» DATA
++++++++

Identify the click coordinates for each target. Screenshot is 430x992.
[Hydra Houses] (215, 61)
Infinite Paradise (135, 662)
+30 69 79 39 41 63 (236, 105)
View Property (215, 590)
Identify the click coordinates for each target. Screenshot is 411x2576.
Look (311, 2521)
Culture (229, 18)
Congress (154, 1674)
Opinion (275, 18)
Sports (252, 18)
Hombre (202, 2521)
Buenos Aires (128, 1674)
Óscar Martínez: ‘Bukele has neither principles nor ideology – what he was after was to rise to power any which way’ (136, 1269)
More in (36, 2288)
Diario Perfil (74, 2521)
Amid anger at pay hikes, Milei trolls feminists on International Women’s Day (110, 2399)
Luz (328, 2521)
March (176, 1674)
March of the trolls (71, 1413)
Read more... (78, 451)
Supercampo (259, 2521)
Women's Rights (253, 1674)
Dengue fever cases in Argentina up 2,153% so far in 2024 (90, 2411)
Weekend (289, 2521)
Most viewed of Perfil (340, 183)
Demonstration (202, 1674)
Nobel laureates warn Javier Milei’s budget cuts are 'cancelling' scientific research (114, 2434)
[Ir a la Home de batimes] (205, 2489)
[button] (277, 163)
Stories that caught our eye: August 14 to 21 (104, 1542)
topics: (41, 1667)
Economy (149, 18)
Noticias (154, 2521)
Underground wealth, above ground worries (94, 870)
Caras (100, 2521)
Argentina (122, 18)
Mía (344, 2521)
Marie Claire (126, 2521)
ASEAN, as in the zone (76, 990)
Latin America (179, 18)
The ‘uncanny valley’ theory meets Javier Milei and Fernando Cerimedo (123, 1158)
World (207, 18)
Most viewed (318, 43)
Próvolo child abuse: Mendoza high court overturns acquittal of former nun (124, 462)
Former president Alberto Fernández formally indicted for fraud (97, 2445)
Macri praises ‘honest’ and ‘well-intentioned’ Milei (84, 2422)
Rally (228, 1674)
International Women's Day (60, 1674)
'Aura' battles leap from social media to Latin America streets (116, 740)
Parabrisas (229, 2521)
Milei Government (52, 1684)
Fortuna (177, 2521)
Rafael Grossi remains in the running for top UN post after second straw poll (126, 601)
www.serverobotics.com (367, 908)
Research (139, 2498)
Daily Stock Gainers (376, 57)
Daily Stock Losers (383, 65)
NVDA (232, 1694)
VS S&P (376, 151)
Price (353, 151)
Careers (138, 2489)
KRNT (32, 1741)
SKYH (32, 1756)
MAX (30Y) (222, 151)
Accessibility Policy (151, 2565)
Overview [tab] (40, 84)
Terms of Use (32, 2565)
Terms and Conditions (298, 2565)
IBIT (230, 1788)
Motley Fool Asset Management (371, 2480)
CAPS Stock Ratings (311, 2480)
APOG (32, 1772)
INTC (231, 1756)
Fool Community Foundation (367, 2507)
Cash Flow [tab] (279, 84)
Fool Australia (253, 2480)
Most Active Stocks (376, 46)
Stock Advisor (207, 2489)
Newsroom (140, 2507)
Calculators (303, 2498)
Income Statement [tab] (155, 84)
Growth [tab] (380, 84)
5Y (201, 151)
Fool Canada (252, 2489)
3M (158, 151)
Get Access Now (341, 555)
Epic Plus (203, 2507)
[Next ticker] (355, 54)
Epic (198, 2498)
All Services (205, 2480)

++++++++

» AIM OF THE EXERCISE
Set down, unchanged, only those lines above that fall between the line with "Dengue fever cases" and the line with "Underground wealth, above", the two end lines included.

» SOLUTION
Dengue fever cases in Argentina up 2,153% so far in 2024 (90, 2411)
Weekend (289, 2521)
Most viewed of Perfil (340, 183)
Demonstration (202, 1674)
Nobel laureates warn Javier Milei’s budget cuts are 'cancelling' scientific research (114, 2434)
[Ir a la Home de batimes] (205, 2489)
[button] (277, 163)
Stories that caught our eye: August 14 to 21 (104, 1542)
topics: (41, 1667)
Economy (149, 18)
Noticias (154, 2521)
Underground wealth, above ground worries (94, 870)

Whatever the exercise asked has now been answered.